[MEL19]

2019 Melbourne Design Awards

spaces, objects, visual, graphic, digital & experience design, design champion, best studio & best start-up, plus over 40 specialist categories

accelerate transformation, celebrate courage, growing demand for design

 
Image Credit : John Gollings

Website

Gold 

Project Overview

The Kalora Park Sports Club Extension is the home of the Narre Warren Football and Netball teams. With the magpies as their logo, the original (and legendary) facilities were adorned with black & white streamers and became a clear reference point to celebrate the long history and nostalgia within the club whist galvanizing a sense of optimism for a more inclusive and accessible space. Built on a shoe string budget, with many donated hours from community, this citizen lead initiative has already become a well-loved contribution to country life.

Project Commissioner

Narre Warren Football Netball Club

Project Creator

WOWOWA Pty Ltd

Team

Project Architect: Scott Woodward, Monique Woodward, Andre Bonnice, Issy Jooste, Zoe Diacolabrianos, Jean Spencer, Nikita Bhopti, Isobel Moy, Sarah Exner

Project Brief

Cheap, fun & classy was the mantra for the project – cheap as we had limited funds, fun because it was a family space for all ages, and classy for best & fairest and other functions. This was seen especially in the bathrooms: The shiny black tiles are a bit classy. The liquorish allsorts bathroom colours came from a photo of the team. Among the black & white, teal is in the junior jumpers, fluoro yellow and orange from their boots, slightly dead green grass – fun! And, being just paint colours rendered this technique cost effective. The black & white brick window sill trim is another example of simple joy within the project.
Traditionally the juniors, seniors & netball players would celebrate games one after the other - now the whole community comes together at the same time in the large oval facing space.

Project Innovation/Need

The start date is listed as the 2014 State election – the date the Coterie officially received funding, but the project was conceived 8yrs before as a business plan which received limited traction. Having a family connection to the board, WOWOWA joined pro-bono to design and visualise the space garnering instant excitement and emotional buy-in, the project received bipartisan support at the 2014 State election.
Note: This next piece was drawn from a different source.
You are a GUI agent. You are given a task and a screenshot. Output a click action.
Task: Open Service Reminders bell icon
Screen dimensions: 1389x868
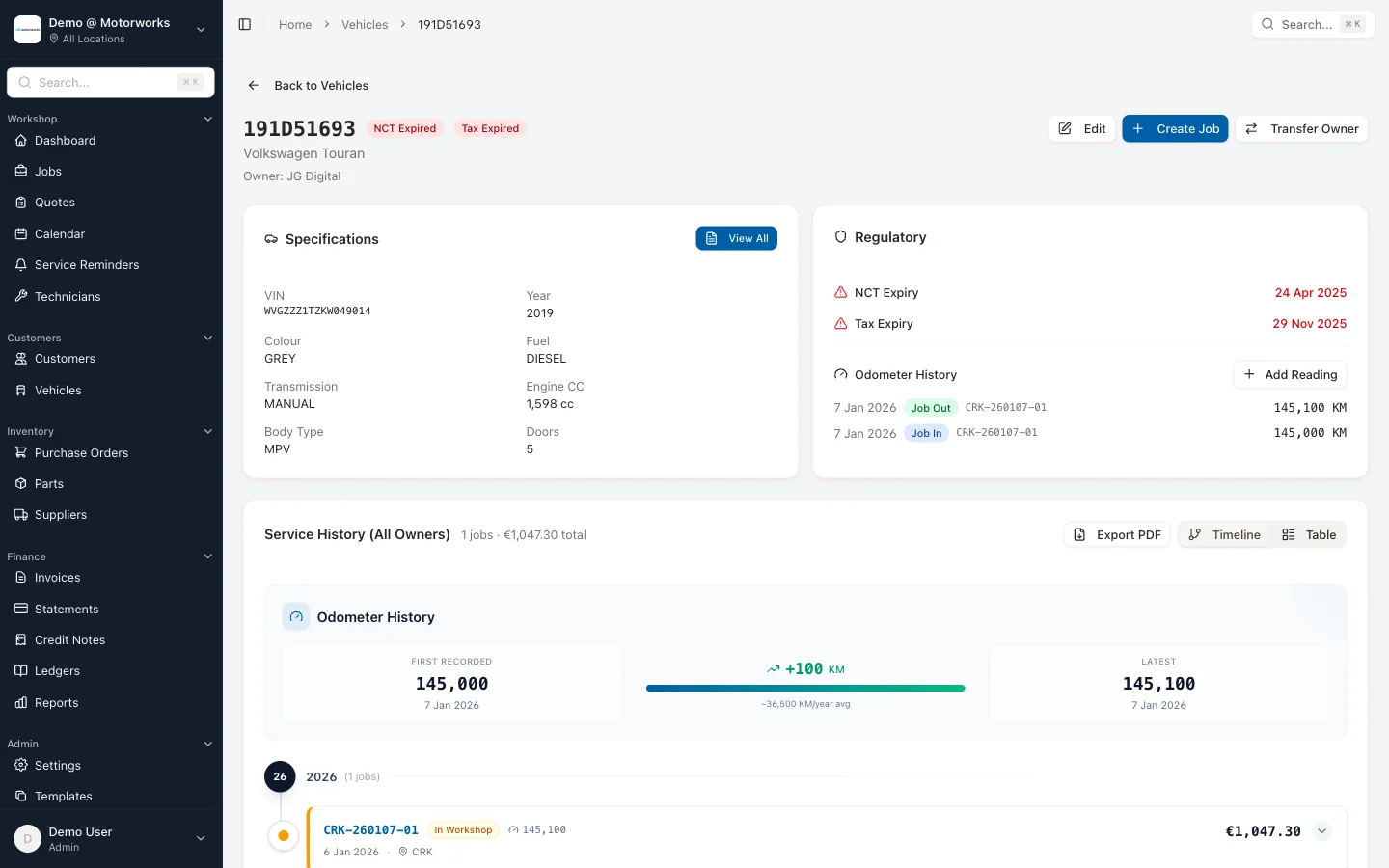click(x=21, y=265)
A photograph was published in the local paper showing the Labor Minister, the President and Monique Woodward (a WOWOWA director) all holding a card model of the scheme. This building is proof of Architecture’s ability to help co-create projects with lateral thinking, political engagement and alignment with community groups to use our design thinking & skills – a new method of procurement.

Design Challenge

How to free span a space to seat 180 people on round tables for best & fairest events. WOWOWA worked with a key club sponsor, Drouin West Timber & Truss on long range upside down cranked trusses each spanning the exact distance to simply screw fix full sheets of acoustic echopanel and black ply.
Prioritising robust eye level materials, the base of the building was brick, with an internal timber ledge. Which allowed the top to be lighter and glow at night as a lantern within the suburbs.

Sustainability

How to ensure an engagement with nature doesn’t get value managed out – emotional buy in with the initial renders of the project. WOWOWA designed in the base level planter boxes to soften the edge of the building and ensure landscape architecture framed the sports club. Scott Woodward also selected plants from the Indigenous plant register for the local area and planted them himself.
The pre-WOWOWA scheme called for the who facility to be demolished but instead the original rooms concrete slab was retained and worked with – this is tectonically expressed as the large under croft space for punters willing to brave the cold, then the building steps towards the ground.




This award celebrates the design process and product of planning, designing and constructing form, space and ambience that reflect functional, technical, social, and aesthetic considerations. Consideration given for material selection, technology, light and shadow.